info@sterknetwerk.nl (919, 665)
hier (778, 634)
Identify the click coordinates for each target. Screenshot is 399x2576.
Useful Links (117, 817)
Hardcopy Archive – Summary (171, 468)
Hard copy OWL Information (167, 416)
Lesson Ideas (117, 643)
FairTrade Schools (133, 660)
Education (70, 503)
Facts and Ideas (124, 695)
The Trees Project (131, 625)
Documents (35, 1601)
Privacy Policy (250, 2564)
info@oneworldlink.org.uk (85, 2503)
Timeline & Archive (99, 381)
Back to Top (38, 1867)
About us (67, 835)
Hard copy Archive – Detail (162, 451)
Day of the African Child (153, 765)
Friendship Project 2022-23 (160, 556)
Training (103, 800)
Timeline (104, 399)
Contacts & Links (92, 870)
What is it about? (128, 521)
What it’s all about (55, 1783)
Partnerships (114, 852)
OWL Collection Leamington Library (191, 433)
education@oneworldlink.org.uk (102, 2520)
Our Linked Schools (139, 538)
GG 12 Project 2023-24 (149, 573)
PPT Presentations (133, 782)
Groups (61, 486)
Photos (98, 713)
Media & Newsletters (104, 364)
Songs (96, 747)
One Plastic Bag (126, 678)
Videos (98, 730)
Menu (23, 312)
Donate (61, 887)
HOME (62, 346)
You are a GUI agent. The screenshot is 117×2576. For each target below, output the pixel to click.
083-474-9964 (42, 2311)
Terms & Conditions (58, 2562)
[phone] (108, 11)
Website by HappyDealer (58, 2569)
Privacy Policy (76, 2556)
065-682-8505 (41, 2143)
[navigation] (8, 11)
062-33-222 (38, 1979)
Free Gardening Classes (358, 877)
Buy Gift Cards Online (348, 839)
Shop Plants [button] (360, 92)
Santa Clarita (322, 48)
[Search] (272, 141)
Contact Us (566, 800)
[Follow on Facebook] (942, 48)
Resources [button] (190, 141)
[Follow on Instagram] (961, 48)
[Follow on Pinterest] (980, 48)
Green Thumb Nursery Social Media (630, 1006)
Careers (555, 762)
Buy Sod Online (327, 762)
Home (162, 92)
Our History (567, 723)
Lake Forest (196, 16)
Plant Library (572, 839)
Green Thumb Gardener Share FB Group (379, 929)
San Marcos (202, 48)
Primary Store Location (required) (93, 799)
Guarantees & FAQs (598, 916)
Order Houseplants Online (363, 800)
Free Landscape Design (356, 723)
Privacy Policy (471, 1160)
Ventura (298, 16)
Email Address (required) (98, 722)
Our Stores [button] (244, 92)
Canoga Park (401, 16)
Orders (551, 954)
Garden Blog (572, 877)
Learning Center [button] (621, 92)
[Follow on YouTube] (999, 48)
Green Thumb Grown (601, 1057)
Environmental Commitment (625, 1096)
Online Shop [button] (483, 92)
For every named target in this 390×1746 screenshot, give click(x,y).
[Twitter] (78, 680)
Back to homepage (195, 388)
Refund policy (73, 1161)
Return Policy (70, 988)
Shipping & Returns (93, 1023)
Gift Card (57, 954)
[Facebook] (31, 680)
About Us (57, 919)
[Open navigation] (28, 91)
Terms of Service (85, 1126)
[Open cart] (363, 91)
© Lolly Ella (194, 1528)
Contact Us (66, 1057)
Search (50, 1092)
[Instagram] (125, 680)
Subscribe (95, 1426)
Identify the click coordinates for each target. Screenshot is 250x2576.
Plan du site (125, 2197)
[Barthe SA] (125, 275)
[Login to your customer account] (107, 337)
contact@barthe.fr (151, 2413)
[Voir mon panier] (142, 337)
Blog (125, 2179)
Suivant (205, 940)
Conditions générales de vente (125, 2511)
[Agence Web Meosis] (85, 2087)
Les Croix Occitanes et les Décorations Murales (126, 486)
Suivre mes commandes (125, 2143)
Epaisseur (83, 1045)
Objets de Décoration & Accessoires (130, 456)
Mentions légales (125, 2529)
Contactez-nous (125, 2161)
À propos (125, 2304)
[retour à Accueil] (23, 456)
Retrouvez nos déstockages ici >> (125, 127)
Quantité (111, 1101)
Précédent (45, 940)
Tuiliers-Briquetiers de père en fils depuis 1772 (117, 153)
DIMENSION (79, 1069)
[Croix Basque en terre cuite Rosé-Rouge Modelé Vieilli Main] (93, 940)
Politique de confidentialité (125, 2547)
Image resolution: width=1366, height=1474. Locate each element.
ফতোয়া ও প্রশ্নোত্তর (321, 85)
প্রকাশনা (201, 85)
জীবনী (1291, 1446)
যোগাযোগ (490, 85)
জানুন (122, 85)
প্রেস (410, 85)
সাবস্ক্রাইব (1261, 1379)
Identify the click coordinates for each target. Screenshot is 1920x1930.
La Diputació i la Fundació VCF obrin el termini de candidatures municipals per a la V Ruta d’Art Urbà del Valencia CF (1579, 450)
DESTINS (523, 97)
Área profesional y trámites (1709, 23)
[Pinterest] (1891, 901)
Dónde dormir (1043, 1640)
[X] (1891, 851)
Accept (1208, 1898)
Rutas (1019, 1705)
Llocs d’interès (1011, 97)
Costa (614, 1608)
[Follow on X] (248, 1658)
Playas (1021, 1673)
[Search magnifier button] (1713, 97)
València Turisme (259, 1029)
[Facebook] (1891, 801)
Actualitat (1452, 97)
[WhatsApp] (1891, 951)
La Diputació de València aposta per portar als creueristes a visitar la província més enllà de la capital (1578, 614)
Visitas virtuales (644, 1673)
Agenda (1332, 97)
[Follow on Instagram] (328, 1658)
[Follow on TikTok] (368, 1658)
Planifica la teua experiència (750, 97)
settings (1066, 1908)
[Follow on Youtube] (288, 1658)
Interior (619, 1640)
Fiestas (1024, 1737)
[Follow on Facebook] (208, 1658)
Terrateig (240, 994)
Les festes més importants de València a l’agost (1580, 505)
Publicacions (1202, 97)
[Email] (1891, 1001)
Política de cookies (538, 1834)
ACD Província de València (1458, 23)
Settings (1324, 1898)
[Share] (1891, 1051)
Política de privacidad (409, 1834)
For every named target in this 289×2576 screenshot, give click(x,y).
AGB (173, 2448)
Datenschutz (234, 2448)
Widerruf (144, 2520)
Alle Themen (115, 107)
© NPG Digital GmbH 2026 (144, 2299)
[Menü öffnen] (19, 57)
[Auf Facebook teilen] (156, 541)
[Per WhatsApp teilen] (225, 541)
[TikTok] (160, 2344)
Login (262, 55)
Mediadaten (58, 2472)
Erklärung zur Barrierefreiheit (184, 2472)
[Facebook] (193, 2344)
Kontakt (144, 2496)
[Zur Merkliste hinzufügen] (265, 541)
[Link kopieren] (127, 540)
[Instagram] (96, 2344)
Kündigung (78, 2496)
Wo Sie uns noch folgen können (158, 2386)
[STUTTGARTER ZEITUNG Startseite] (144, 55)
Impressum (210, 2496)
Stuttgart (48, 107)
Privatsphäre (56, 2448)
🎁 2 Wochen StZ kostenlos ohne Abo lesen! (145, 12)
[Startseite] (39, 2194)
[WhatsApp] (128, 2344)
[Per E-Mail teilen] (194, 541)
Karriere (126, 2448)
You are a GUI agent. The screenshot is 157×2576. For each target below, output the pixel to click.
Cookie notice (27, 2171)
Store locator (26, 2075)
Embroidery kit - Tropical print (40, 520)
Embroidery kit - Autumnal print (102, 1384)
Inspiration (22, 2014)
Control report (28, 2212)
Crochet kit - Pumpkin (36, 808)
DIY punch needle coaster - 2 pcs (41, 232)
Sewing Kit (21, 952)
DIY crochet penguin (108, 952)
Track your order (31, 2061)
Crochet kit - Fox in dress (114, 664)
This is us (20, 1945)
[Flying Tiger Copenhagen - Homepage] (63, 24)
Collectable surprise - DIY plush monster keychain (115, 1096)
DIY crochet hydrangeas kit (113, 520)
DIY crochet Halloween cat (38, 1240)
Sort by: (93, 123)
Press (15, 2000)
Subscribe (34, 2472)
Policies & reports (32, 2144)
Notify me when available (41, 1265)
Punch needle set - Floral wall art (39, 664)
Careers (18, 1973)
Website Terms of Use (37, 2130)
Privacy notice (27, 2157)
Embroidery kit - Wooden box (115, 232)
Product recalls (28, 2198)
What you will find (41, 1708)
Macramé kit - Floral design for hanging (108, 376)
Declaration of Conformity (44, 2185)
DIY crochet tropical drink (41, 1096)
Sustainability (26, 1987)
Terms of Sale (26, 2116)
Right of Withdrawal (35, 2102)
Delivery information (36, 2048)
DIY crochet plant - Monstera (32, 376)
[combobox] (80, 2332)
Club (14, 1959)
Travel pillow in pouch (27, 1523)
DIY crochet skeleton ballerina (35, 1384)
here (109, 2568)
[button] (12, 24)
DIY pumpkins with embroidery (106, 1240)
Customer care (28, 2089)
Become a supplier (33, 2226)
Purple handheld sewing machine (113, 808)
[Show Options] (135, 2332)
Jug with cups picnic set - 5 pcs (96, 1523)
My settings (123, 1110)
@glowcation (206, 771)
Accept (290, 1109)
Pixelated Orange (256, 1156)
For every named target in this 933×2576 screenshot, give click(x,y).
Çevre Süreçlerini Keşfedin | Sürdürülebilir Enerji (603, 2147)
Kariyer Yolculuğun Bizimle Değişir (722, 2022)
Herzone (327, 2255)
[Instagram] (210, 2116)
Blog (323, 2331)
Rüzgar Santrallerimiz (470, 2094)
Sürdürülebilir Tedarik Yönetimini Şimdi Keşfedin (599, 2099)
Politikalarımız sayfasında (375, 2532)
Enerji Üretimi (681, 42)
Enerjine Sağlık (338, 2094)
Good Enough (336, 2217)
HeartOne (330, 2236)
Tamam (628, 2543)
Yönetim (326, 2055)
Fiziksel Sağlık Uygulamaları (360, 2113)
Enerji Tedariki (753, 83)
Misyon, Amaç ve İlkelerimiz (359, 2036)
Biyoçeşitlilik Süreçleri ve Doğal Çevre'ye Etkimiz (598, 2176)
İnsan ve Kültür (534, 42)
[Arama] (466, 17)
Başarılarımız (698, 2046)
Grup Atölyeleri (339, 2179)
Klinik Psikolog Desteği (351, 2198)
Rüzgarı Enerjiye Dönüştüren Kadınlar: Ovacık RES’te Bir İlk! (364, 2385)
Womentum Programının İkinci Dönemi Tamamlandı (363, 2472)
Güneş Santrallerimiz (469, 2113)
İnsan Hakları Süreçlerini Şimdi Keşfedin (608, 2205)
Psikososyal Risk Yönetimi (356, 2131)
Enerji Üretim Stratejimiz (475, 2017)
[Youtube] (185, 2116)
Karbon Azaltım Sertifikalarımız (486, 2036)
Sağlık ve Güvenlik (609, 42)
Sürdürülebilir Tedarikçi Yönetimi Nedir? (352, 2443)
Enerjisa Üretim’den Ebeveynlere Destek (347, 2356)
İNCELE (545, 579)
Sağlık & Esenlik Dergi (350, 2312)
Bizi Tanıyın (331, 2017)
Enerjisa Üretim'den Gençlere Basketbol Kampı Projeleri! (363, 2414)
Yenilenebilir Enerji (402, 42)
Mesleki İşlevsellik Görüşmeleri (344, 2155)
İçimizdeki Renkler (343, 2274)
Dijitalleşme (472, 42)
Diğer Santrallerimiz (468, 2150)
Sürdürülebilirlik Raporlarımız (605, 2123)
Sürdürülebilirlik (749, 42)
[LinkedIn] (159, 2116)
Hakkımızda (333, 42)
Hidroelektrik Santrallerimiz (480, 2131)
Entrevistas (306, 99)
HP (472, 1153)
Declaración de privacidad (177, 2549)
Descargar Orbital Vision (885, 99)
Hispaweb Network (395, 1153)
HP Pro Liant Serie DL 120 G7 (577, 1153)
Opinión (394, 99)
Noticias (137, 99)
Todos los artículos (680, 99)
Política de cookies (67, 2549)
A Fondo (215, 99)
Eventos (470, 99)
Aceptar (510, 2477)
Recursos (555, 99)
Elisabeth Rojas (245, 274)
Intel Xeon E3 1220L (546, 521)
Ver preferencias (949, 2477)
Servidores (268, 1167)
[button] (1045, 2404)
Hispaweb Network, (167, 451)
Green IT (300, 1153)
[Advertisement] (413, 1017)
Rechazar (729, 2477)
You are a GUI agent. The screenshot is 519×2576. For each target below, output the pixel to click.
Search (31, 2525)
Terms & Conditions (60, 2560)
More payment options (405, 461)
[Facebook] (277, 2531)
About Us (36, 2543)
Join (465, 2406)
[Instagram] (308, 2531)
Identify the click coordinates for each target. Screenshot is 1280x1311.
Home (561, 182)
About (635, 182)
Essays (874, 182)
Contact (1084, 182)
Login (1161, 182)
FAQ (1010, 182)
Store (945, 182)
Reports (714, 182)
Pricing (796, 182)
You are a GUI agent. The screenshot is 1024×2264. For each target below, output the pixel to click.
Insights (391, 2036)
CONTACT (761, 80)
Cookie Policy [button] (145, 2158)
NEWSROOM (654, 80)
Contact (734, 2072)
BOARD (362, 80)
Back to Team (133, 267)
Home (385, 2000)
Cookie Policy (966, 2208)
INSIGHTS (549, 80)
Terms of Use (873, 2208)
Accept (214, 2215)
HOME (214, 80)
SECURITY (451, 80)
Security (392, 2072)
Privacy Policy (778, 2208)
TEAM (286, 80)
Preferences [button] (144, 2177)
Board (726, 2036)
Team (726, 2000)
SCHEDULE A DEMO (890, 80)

§ **How to complete this task**
Quote, word for word, every line from the top of the entries through the line that holds "Contact Us (566, 800)".

§ **Expected answer**
info@sterknetwerk.nl (919, 665)
hier (778, 634)
Identify the click coordinates for each target. Screenshot is 399x2576.
Useful Links (117, 817)
Hardcopy Archive – Summary (171, 468)
Hard copy OWL Information (167, 416)
Lesson Ideas (117, 643)
FairTrade Schools (133, 660)
Education (70, 503)
Facts and Ideas (124, 695)
The Trees Project (131, 625)
Documents (35, 1601)
Privacy Policy (250, 2564)
info@oneworldlink.org.uk (85, 2503)
Timeline & Archive (99, 381)
Back to Top (38, 1867)
About us (67, 835)
Hard copy Archive – Detail (162, 451)
Day of the African Child (153, 765)
Friendship Project 2022-23 (160, 556)
Training (103, 800)
Timeline (104, 399)
Contacts & Links (92, 870)
What is it about? (128, 521)
What it’s all about (55, 1783)
Partnerships (114, 852)
OWL Collection Leamington Library (191, 433)
education@oneworldlink.org.uk (102, 2520)
Our Linked Schools (139, 538)
GG 12 Project 2023-24 (149, 573)
PPT Presentations (133, 782)
Groups (61, 486)
Photos (98, 713)
Media & Newsletters (104, 364)
Songs (96, 747)
One Plastic Bag (126, 678)
Videos (98, 730)
Menu (23, 312)
Donate (61, 887)
HOME (62, 346)
You are a GUI agent. The screenshot is 117×2576. For each target below, output the pixel to click.
083-474-9964 (42, 2311)
Terms & Conditions (58, 2562)
[phone] (108, 11)
Website by HappyDealer (58, 2569)
Privacy Policy (76, 2556)
065-682-8505 (41, 2143)
[navigation] (8, 11)
062-33-222 (38, 1979)
Free Gardening Classes (358, 877)
Buy Gift Cards Online (348, 839)
Shop Plants [button] (360, 92)
Santa Clarita (322, 48)
[Search] (272, 141)
Contact Us (566, 800)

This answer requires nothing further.